Retailers Focus on ‘Green’ & Print amid Holiday Budget Cuts

December 15, 2008

This article is included in these additional categories:

CPG & FMCG | Financial Services | Radio | Retail & E-Commerce | Television

One-third (32%) of chief marketing officers at leading US retailers say their holiday marketing and advertising budgets have been reduced this season, according to a new study conducted after the financial market meltdown by BDO Seidman, LLP, reports Retailer Daily.

More than four in ten (43%) retail CMOs say their holiday budget will remain flat and only a quarter (25%) cite an increase.

Indicative of an increased interest in green marketing, a sizable 43% of retailers say they will be increasing their advertising and marketing focus on green products this holiday season; that’s up from the 37% who said so in 2007.

Most of the retailers (57%) say they will spend the majority of their advertising and marketing budget on print advertising, while 21% will focus on broadcast outlets and 19% will focus spending on internet advertising, including social networking sites.

“The recessionary climate has caused retailers to cut back in many ways, and advertising budgets are among the first items retailers consider when reducing spending,” said Catherine Fox-Simpson, partner in the Retail and Consumer Product Practice of BDO Seidman.

“This holiday season, we can expect that advertising buys will be very targeted, and in some cases more conservative. Historically, in tough times, campaigns become less flashy, more sentimental and heavily focused on value-added items, such as sustainable products.”

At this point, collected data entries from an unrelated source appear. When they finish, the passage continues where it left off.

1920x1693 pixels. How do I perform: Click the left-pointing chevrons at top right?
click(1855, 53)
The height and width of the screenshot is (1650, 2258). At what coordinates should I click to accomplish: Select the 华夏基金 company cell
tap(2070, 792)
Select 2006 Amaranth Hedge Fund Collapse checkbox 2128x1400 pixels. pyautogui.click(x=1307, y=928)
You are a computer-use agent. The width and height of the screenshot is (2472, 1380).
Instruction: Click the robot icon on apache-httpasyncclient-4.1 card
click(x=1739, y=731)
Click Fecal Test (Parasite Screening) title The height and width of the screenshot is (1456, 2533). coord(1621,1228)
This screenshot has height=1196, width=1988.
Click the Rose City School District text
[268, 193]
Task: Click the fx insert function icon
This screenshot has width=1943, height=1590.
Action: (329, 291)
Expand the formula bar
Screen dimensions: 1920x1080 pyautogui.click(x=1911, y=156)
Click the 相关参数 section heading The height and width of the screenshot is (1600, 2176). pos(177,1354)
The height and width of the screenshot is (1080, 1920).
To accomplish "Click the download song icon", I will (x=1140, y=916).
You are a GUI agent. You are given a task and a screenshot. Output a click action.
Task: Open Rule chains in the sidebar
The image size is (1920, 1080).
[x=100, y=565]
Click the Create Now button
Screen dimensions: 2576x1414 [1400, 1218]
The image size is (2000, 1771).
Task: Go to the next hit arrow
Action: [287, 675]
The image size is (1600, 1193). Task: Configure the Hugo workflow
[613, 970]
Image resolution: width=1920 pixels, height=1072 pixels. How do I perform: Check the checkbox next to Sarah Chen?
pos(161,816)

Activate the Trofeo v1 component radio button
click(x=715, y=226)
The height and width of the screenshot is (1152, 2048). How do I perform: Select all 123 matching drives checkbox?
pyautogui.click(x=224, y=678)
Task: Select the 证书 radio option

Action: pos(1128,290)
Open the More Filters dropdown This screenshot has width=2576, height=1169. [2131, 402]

Among the other findings of the BDO Seidman survey:

  • Holiday Sales Growth. CMOs expect comparable store sales to decrease by 2.7%, and overall sales by 2.8%.
  • Internet to Drive Sales This Holiday Season. Half (50%) of retailers expect their internet sales to increase this holiday season compared with 2007 levels, while 38% expect sales to stay the same, and 12% anticipate a decrease in online sales. Overall, retailers anticipate 8% internet sales growth this holiday season.
  • Consumer Electronics Strong. Asked about which product category will perform the strongest this holiday season, most (49%) of CMOs cite consumer electronics, which received far more mentions than home goods (16%), toys (15%), lifestyle goods, such as books and sporting equipment (13%), apparel (5%) and jewelry (2%).
  • Gift Cards a Bright Spot. More than one-third (37%) of retailers expect gift card sales to increase this holiday season over the 2007 holiday season, while 50% expect gift card sales to be flat, and 13% think sales will decrease. Overall, retailers expect gift card sales to grow 5.1% this season – and account for 11.9% of overall holiday sales.
  • Gift Cards will Boost In-Store Sales. Most (44%) of retailers say in-store purchases will be the biggest driver of gift card sales this holiday season, while 34% cite online purchases, and 21% think third-party vendors (such as kiosks and grocery stores) will drive the most gift card sales.

About the data: The study findings are from the most recent edition of the BDO Seidman Retail Compass Survey, a national telephone survey conducted by Market Measurement, Inc., an independent market research consulting firm, whose executive interviewers spoke directly to chief marketing officers, using a telephone survey. The survey examined the opinions of 100 chief marketing officers at leading retailers located throughout the country regarding their expectations of the 2008 holiday shopping season. The retailers surveyed, excluding automotive dealers and restaurants, had revenues of more than $100 million, including 13% of the top 100 based on annual sales revenue. The survey was conducted in October 2008.